Выяснилось: «с глазу на глаз» означало лишь то, что неизбывные наперсники царя теперь не дышали прямо в затылок, но шли следом, отступив на десяток шагов. Не слишком полагаясь на свои познания в греческом Ольга, разумеется, прихватила с собой толмача, чтобы в наиболее ответственные моменты бесед никакая нечаянность не могла перекосить их суть. Предстоящий разговор виделся ей именно таким, нельзя было допустить, чтобы от нее ускользнул смысл даже полуслова, но вместе с тем присутствие подле постороннего лица в значительной степени умоляло свободу ее словоизлияний.

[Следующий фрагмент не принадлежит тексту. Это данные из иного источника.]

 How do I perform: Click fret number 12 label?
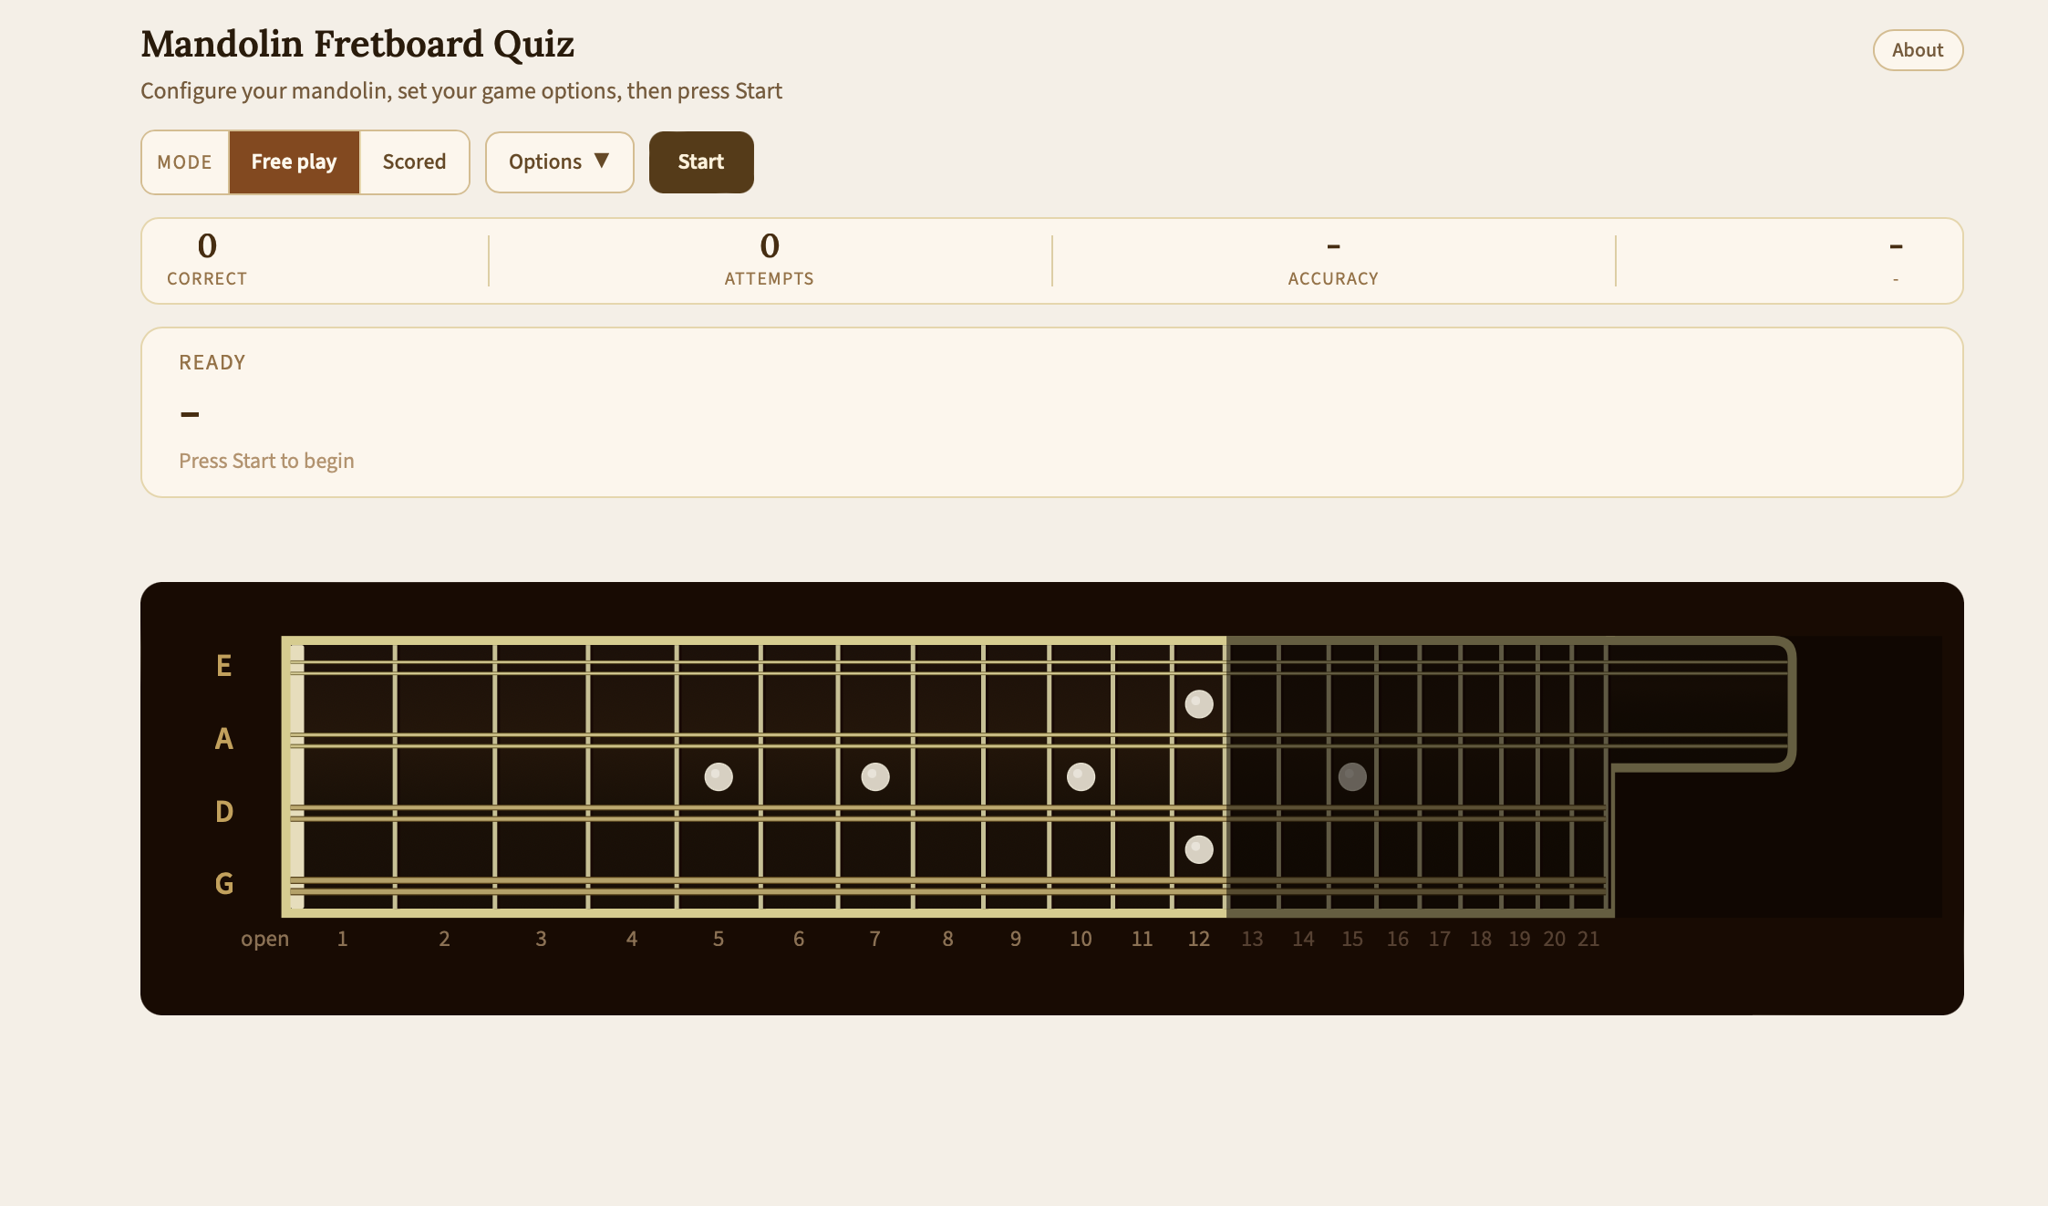pos(1198,939)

— Эту ротонду против моего дворца поставили совсем недавно, — ленивым жестом Константин простер вперед руку. — Для нее привезли колонны из одного святилища идолопоклонников возле Рима, но их создавали люди дикие, не знавшие Христова благословения. Колонны те были белые и такие простые, что никакой радости взгляду не доставляли. Пришлось бросить их и соорудить новые.
Новые колонны были яркие пестрые, по желтому и красному полю там и здесь пробегали жилки других цветов — тоненькие, как паутинки, то подобные шнурам и ветвям. Они пересекались, свивались — белые на красном, красные на белом, золотистые на черном, черные на золотисто-желтом, — растворяясь друг в друге. В окружении тех колон помещалась огромная чаша из желтоватого камня с причудливым узором светло- и темно-зеленых пятен, наполненная водой. А на торчащей с краю водопроводящей трубке восседал серебряный орел, удерживающий в когтях золотую змею.
Ольга, конечно, похвалила это свидетельство заботы греческого царя о нуждах своего отечества, но интересовало ее совсем другое.
— Чудесно все, что я вижу здесь… — заговорила она по-русски, напряженно косясь на шествовавшего подле молодого толмача, тут же повторившего ее слова по-гречески. — Но сдается мне, такие ли еще дива могли бы возникать на земле, когда бы Романия и великая Русь не просто записали на хартию свои пожелания жить во взаимной любви, но возвестили бы перед всем миром свою волю вовсе никогда не разлучаться.
Константин повернул к Ольге свой горбоносый лик, и какая-то странная улыбка едва приметно трепыхнулась на его бледных губах.
— Не могу и высказать, великая княгиня, как приятны слуху моему эти твои слова. Только чудом твоего восшествия в обновленную жизнь могу я объяснить то счастье, которое ты доставляешь мне, произнося их.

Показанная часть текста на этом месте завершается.